Las penas de un padre
No es ésta la primera película -y tampoco será la última- de una especie de moda ochentosa que parece estar paseándose por Hollywood y las taquillas. Algunos dicen que el cine industrial se quedó sin ideas y decidió desempolvar todos y cada uno de sus íconos de hace 30 años; por otro lado, los viejos íconos de los ochenta todavía están entre nosotros (algunos de vuelta en la industria después de un paso por la política) y quieren seguir haciendo lo que hacían.
Nuevas Rambo, Rocky, ese bazar de todas las nostalgias que es (y seguirá siendo) Los indestructibles, pero también películas como Red y tantas otras (hace pocas semanas pasó por los cines de Buenos Aires El último desafío) siguen explotando lo que resultó ser una vena muy rentable. Aunque no había pasado tanto tiempo desde la última Duro de Matar (la cuarta entrega se estrenó en 2007), es innegable que las infinitas aventuras de John McClane le deben buena parte de su perdurabilidad a esa sensación de volver a encontrarnos con un viejo amigo.
De todas formas, de todas estas secuelas y subproductos ochenteros, Duro de Matar es la que se mantuvo con una vigencia más continuada, la que más se anticipó a la vuelta retro, la que incluye necesariamente algo de nostalgia pero también una vena más simple y dura de película de acción que supo ganarse su lugar entre los fanáticos y seguir ganándoselo. Es decir, Duro de Matar: Un buen día para morir no es como Los indestructibles, en la que cada escena funciona casi como excusa para mostrar otro no muerto de un cine de acción perimido. Esta nueva película de McClane intenta ser siempre y antes que nada una película de acción. El resto se va sumando por condimento.
Una cosa es evidente: si las Duro de Matar siguen funcionando es en gran medida gracias al enorme carisma de Bruce Willis, un héroe de acción atípico pero rendidor. Y el carisma de Willis, hay que decirlo, parece crecer con cada nueva arruga que se suma a su cráneo brillante.
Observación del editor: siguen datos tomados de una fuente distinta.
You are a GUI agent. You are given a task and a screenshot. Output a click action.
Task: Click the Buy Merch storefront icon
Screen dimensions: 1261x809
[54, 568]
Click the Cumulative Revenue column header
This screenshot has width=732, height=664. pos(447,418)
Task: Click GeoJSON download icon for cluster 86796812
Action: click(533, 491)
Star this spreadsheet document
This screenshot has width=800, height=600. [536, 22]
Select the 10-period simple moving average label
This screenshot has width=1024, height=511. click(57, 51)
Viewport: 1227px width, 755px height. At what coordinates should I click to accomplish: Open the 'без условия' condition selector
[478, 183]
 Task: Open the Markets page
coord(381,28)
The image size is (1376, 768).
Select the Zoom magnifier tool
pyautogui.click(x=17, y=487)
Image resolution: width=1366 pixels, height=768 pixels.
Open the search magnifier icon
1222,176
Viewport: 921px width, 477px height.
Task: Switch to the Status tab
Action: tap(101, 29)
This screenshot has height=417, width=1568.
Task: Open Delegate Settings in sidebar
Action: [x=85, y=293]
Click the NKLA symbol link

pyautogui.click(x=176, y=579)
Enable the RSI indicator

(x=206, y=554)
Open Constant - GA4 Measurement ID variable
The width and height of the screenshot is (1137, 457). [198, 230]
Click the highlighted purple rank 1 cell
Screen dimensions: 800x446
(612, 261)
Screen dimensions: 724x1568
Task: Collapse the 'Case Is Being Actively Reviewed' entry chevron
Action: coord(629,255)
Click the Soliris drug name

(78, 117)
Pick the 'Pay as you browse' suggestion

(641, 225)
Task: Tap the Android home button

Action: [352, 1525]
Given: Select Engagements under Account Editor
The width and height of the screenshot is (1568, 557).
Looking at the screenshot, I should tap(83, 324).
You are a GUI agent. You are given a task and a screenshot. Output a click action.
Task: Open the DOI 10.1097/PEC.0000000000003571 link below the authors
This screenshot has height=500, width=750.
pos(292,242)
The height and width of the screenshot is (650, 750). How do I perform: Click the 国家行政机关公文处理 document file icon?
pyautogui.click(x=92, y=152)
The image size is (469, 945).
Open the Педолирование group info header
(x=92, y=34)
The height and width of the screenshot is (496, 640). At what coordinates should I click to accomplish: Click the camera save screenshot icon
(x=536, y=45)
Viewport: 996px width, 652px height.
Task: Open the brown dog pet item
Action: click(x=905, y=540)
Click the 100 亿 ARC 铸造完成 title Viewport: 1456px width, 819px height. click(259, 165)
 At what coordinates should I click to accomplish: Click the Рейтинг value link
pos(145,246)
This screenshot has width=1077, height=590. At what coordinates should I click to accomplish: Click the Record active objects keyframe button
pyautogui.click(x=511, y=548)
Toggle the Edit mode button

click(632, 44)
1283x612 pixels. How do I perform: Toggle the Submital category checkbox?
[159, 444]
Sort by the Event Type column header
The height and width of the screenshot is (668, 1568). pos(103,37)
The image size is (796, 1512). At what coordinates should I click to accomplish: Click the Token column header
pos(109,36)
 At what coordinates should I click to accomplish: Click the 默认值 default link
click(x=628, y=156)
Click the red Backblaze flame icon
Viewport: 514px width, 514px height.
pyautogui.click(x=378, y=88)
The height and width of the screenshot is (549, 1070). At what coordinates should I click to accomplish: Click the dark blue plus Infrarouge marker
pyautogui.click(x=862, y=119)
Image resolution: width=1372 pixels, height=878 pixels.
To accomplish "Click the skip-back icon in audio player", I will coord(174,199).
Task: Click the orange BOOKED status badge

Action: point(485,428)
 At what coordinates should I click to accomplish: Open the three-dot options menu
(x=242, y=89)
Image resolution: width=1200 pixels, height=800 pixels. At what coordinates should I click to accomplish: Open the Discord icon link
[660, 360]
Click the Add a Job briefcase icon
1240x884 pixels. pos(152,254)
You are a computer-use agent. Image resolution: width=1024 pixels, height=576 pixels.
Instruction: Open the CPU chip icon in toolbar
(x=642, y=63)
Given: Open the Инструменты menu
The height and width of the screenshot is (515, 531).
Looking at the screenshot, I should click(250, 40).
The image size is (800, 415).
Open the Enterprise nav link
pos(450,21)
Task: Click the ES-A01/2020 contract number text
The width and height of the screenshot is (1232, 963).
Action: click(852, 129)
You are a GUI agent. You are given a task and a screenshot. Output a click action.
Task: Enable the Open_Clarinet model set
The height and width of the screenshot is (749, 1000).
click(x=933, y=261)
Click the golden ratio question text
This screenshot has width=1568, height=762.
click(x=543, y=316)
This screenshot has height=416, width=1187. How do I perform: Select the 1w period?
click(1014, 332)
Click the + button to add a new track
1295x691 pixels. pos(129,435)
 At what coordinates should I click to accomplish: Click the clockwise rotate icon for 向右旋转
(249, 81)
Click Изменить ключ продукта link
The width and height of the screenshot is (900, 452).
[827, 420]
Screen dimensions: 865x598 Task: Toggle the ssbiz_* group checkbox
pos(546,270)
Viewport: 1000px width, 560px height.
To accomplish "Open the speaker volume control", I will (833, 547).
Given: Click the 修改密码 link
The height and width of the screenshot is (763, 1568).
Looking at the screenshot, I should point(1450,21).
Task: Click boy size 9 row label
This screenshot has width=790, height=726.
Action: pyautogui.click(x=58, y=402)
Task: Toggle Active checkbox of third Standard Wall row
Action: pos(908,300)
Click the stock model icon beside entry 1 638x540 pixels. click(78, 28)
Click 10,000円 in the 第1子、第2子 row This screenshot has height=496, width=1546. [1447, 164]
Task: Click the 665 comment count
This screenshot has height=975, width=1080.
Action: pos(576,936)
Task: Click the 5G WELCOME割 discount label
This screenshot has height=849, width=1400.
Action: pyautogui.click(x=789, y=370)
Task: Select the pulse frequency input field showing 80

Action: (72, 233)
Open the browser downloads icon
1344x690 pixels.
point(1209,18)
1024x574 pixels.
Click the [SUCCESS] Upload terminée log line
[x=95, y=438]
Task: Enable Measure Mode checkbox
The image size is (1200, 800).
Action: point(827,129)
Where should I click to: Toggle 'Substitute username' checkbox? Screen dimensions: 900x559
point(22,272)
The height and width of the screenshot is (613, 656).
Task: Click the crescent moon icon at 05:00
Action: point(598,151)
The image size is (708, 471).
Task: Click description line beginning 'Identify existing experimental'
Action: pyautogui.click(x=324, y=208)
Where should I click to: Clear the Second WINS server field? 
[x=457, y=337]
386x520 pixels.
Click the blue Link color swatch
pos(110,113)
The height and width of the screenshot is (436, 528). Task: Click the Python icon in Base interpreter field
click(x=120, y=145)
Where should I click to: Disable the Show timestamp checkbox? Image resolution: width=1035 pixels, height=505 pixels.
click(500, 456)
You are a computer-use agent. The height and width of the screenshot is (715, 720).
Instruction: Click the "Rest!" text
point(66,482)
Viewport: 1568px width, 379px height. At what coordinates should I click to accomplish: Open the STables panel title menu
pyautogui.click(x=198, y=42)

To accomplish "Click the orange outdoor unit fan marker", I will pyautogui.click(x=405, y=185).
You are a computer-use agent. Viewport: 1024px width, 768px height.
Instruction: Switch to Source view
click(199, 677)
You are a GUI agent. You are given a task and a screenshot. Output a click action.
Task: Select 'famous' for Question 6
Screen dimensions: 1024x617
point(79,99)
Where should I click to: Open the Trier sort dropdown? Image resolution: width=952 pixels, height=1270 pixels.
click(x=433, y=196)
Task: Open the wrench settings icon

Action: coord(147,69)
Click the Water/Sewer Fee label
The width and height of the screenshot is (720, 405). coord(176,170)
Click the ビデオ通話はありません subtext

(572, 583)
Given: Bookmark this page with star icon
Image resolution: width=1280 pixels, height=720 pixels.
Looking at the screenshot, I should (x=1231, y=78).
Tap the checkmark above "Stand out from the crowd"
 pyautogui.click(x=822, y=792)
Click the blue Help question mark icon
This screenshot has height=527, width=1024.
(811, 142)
Sí, el viejo todavía puede correr un poco, saltar, mancharse de sangre, salvar al mundo en menos de 24 horas, pero lo que vende la entrada es la pequeña pausa entre piñas y tiros, donde suelta un oneliner siempre eficaz.
Como de todas formas el paso del tiempo era innegable, la nueva Duro de Matar decide abordarlo desde el costado de la paternidad: esta nueva aventura de McClane se desencadena cuando, preocupado por su hijo (al parecer, una oveja descarriada), viaja a Rusia para intentar hablar con él y hacer que recomponga su vida. Una vez en Moscú, lo que estalla por los aires es una conspiración múltiple de alcance global, llena de giros, contraespionaje y unas cuantas explosiones.
Por un lado es elogiable la noble decisión de atenerse a la tradición, a las raíces, y ofrecer una nueva Duro de Matar que respete las líneas del cine de acción viejo, sin caer demasiado en la metatextualidad (a pesar de algunas líneas de diálogo al estilo: "Ya no estamos en 1986, la era de Reagan terminó"). Pero por otro lado, esa decisión puede jugarles en contra: basado fundamentalmente en la acumulación y la sorpresa, el viejo modelo no termina de sostenerse del todo hoy.
La nueva Duro de Matar entretiene y no va mucho más allá de sus modestas intenciones. Lo cual tampoco es malo. ¿Querían más John McClane? Es lo que tienen.